* [Assignment]:
Give back exactly the lines that start at the one containing "How do I perform: Open the Vehicles tab?" and run to the end of the material below, both ends included.

* [The records]:
_ _ _ _ _
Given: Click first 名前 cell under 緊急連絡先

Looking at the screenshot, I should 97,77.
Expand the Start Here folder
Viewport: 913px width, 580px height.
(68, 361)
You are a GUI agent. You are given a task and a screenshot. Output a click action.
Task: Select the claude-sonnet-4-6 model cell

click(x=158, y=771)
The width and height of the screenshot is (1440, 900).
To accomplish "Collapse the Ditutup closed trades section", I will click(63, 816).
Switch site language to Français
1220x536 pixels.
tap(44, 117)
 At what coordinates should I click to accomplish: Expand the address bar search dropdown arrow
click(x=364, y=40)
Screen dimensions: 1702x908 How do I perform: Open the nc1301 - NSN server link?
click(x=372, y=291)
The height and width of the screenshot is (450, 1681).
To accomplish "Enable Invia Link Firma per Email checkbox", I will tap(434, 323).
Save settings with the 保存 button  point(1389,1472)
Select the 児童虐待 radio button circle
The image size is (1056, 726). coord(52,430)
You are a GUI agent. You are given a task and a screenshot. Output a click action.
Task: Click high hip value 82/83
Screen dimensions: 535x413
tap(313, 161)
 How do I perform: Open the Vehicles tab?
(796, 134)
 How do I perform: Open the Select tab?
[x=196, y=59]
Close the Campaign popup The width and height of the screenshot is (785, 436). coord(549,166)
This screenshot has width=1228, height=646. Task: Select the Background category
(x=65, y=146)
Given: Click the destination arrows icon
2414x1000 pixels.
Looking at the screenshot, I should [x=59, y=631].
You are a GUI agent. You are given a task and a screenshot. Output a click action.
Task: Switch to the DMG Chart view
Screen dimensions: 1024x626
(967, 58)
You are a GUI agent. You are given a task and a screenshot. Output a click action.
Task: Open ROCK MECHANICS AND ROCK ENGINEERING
_ _ _ _ _
* [Response below]:
 How do I perform: Open the Vehicles tab?
(796, 134)
 How do I perform: Open the Select tab?
[x=196, y=59]
Close the Campaign popup The width and height of the screenshot is (785, 436). coord(549,166)
This screenshot has width=1228, height=646. Task: Select the Background category
(x=65, y=146)
Given: Click the destination arrows icon
2414x1000 pixels.
Looking at the screenshot, I should [x=59, y=631].
You are a GUI agent. You are given a task and a screenshot. Output a click action.
Task: Switch to the DMG Chart view
Screen dimensions: 1024x626
(967, 58)
You are a GUI agent. You are given a task and a screenshot. Output a click action.
Task: Open ROCK MECHANICS AND ROCK ENGINEERING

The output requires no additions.